Activist hedge fund Saba Capital has intensified pressure on Gore Street Energy Storage (GSF) by taking a 5% stake in the international battery fund.
Shares in the £293m investment company rose 1.7% to 59p on Wednesday afternoon, slightly narrowing their wide 44% discount to asset value, after Saba disclosed a holding of over 25.3m voting rights.
Saba’s arrival on the register almost doubles the presence of activist investors in GSF at a time when its board is under fire for not disclosing in the annual report the more than £5m of additional fees paid to fund manager Gore Street Capital.
RM Funds, a long-standing shareholder, holds 6%, a position it used to challenge the board at an extraordinary general meeting in August and the annual general meeting last month.
Stifel analyst Will Crighton said: “This likely significantly increases pressure on the board, which may be pushed to do more than the current strategic plan, or risk being removed.”
He upgraded the shares from “negative” to “neutral” believing Saba’s move could provide a floor to the share price and bring in other value investors, although he admitted there had been no boost to the shares of SDCL Energy Efficiency (SEIT) since Saba appeared with a 5% stake last month.
At the EGM RM Funds received support of around 30% of votes for its resolution to remove chair Patrick Cox and senior independent director Caroline Banszky. At the EGM its proposals to replace all the board directors received the backing of 22%-27% of shareholder votes.
Following these results and confirmation of the commercial management fees paid to the fund manager, the board last week committed to speeding up the replacement of its non-executive directors, improving financial transparency as well as returns to shareholders. Its main initiative on this front is the sale of construction projects and extension of the duration of its battery storage installations announced in the conclusion of a strategic review in July.
RM Funds Pietro Nicholls has threatened to call another shareholder meeting if Gore Street Energy does not do more to discuss its progress on key performance indicators around earnings per share.
Saba, which last week came close to ousting the board of Baillie Gifford US Growth (USA), looks likely to be a supportive ally of RM’s campaign although it will doubtless have its own agenda as it pushes for measures to re-rate the shares.
As is often the case with Saba, the position is held through derivatives known as total return swaps rather than through ordinary shares.
While GSF was not hit as badly by the slump over a year ago in UK battery revenues as rivals Gresham House (GRID) and the then Harmony (HEIT) before its sale to Foresight Group, its shares have tumbled 53% from their 123p peak three years ago. Including dividends, which were cut in July, the total shareholder loss has been 34%.
Our view
Matthew Read, senior analyst at QuotedData, said: “We have long said that the bulk of the discounts to NAV that are prevailing within the renewable energy sector look well overdone. It is therefore little surprise to us to see Saba Capital appearing on GSF’s share register – no doubt attracted by a discount that has tended to be above 40% for the last 18 months, even surpassing 50% briefly.

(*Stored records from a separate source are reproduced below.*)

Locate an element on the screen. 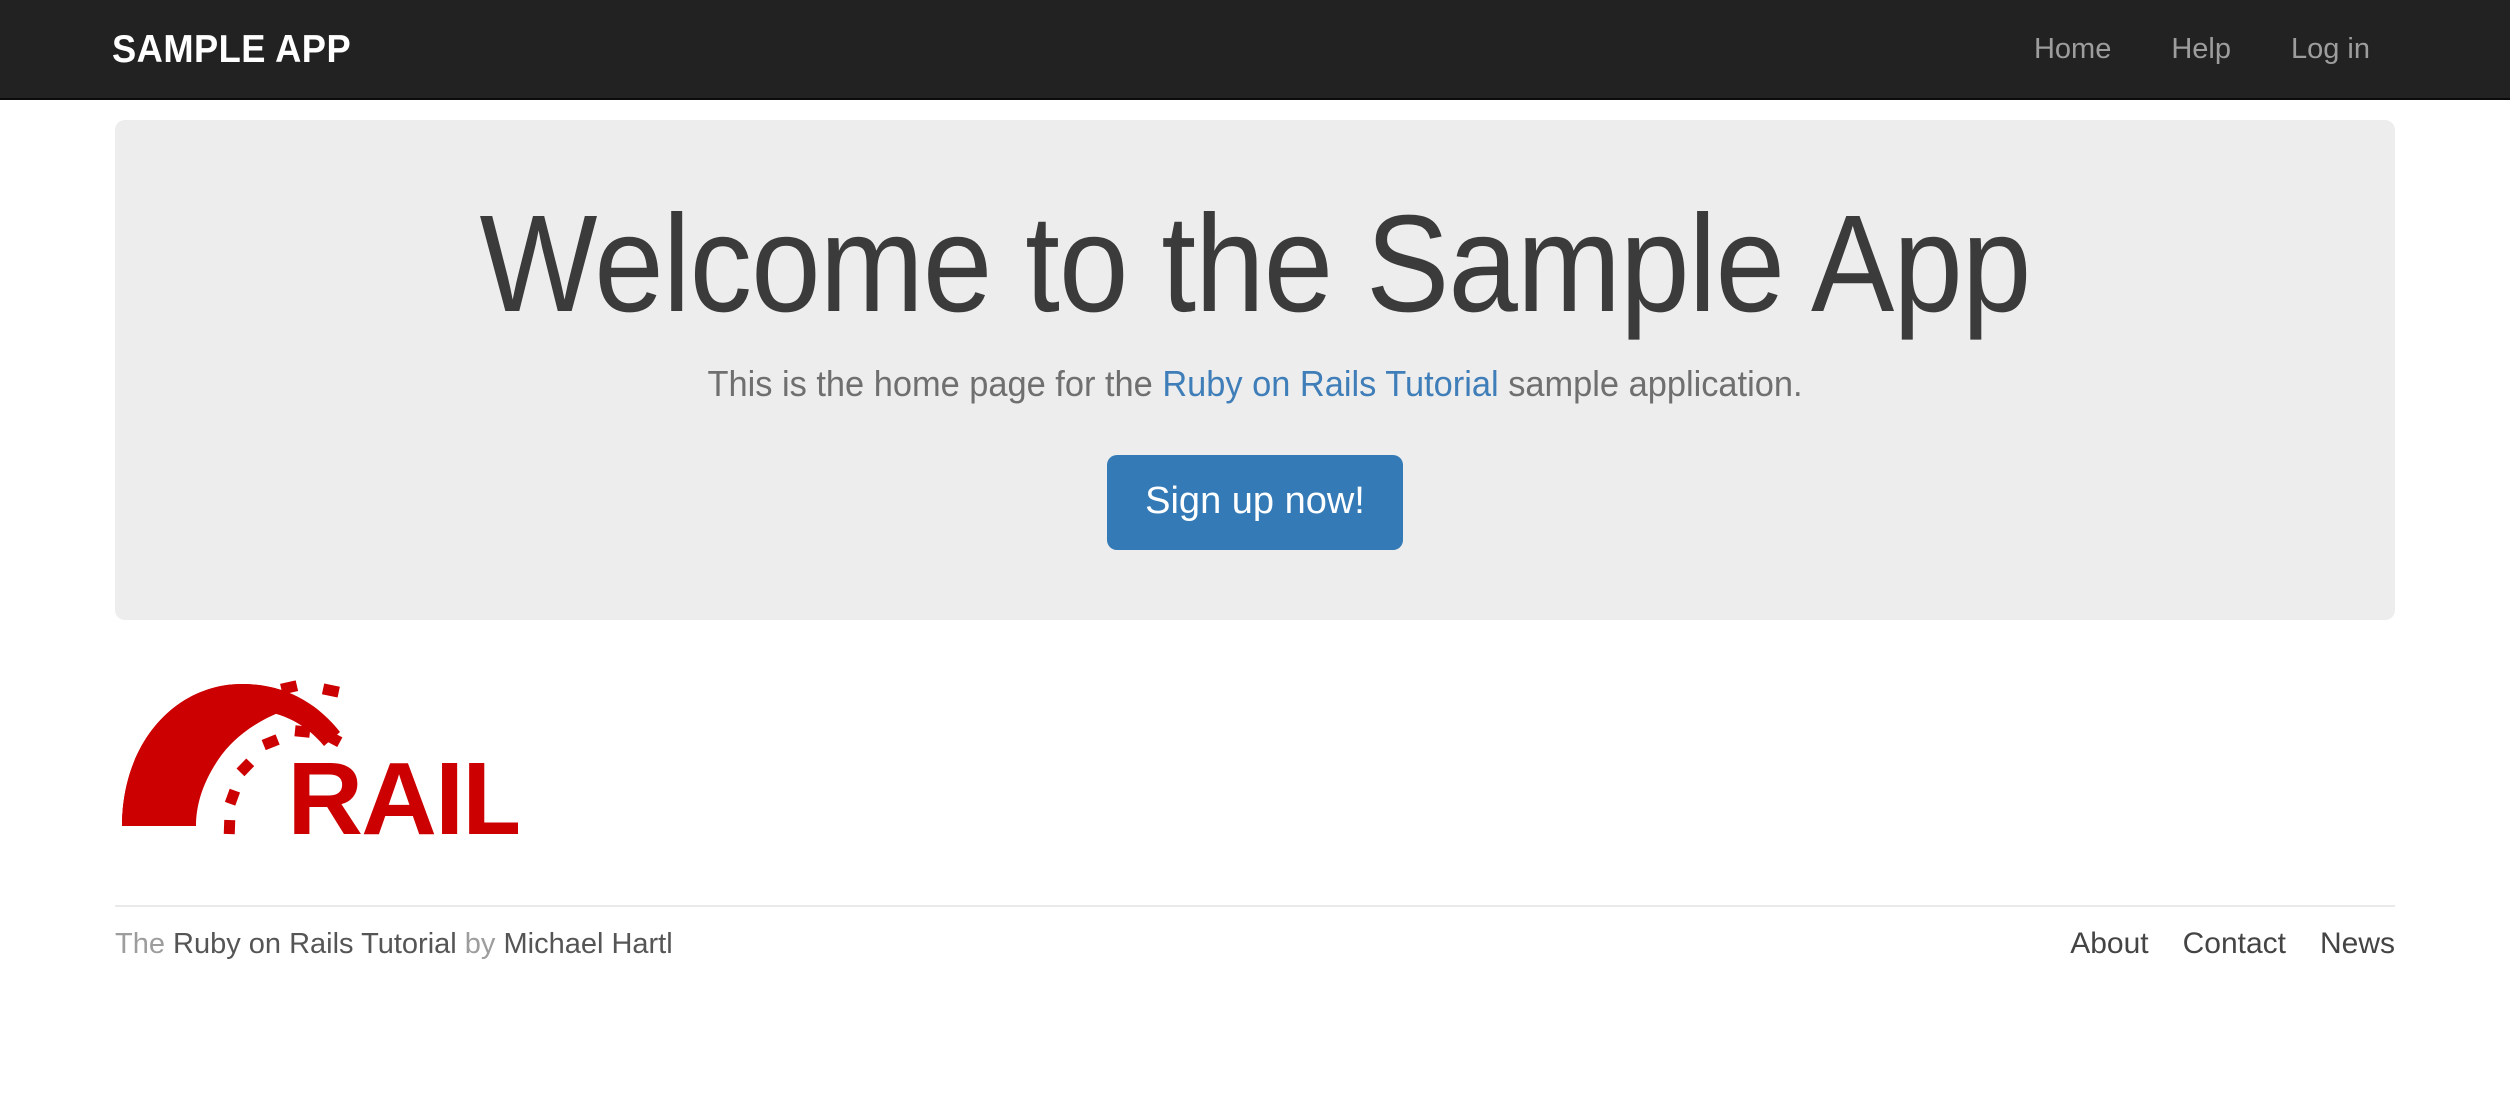 The width and height of the screenshot is (2510, 1110). footer-nav-news: News is located at coordinates (2349, 944).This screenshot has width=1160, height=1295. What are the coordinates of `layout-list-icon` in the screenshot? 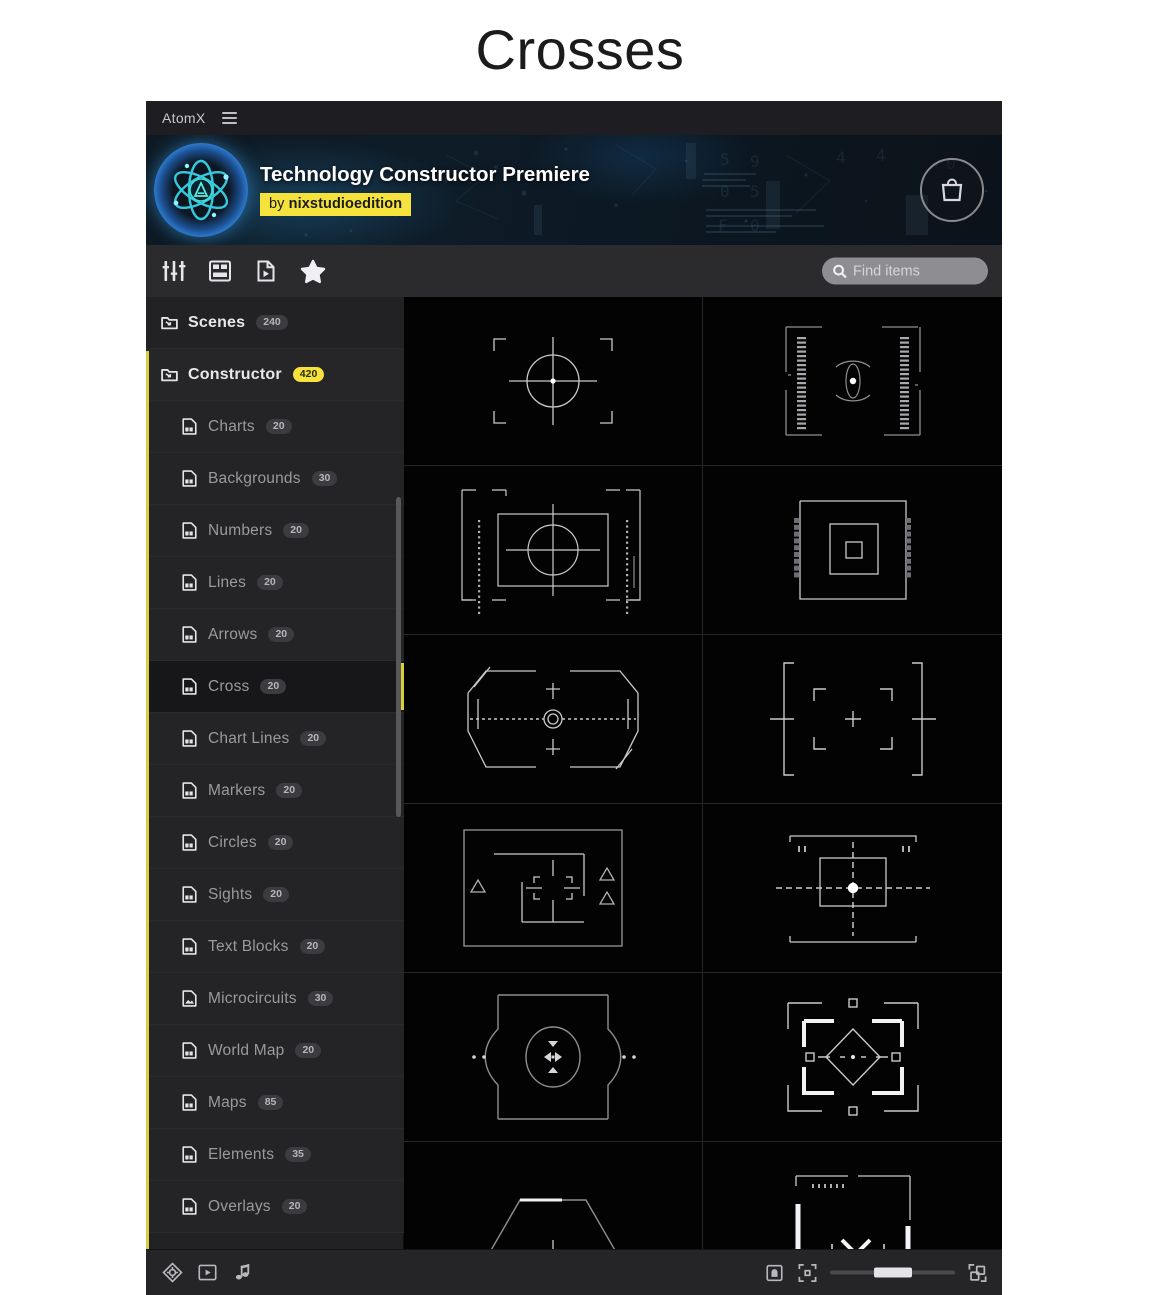 It's located at (220, 271).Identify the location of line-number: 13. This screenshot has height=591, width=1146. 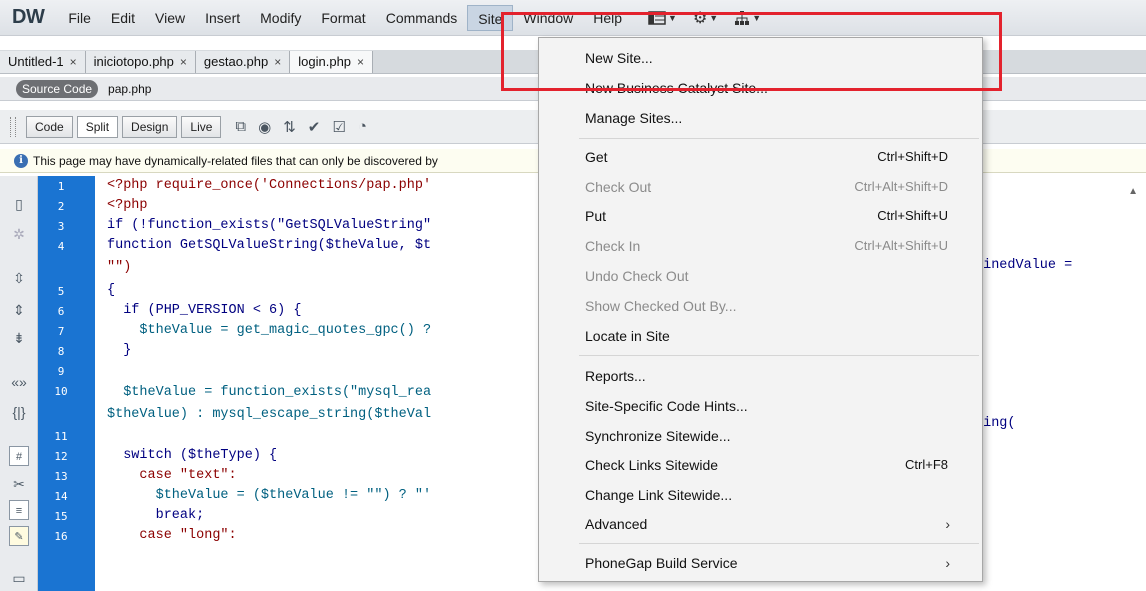
(61, 476).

“There is little doubt that the battery storage funds have faced significant challenges. They were hit hard when new software was introduced to balance the grid that failed to utilise BESS assets properly, which caused them to miss out on revenues and ultimately led to sharp dividend cuts. However, the problems with the grid being able to dispatch BESS assets are being resolved, cash flows are improving and there is a path to dividends being properly reinstated.
“In some instances, funds have opted to delay dividend increases and instead prioritise extending the duration of their assets. This gives much more flexibility in generating revenues for the battery owners and, with battery prices having come down significantly, the payback periods are relatively short. After these augmentations, the funds are in a stronger position with more profitable portfolios. However, these delays in resuming fuller dividend payments will have also weighed on discounts but, as cash flows start to come through again, NAVs should improve and discounts should narrow again.
“However, we think Saba likely recognises that there are other ways to extract value from these assets, with M&A being another possibility. Harmony Energy Income was taken out by Foresight earlier this year, after it outbid Drax with an offer at NAV, effectively closing what had been a 40%+ discount on the fund. At the time, we highlighted the obvious read across to both GRID and GSF. These sorts of assets are changing hands at higher valuations in private markets and we wouldn’t be surprised to see bids for either of these funds.
“A salient lesson for boards is that having one activist appearing on your register can attract others and this is quite likely in the case of GSF as RM Funds has already agitated for change. However, we think that GSF is at a wide discount due to structural issues that are being resolved and that shareholders should exercise caution. In our view, now would not be the time to be potentially selling off those assets at heavily discounted valuations.”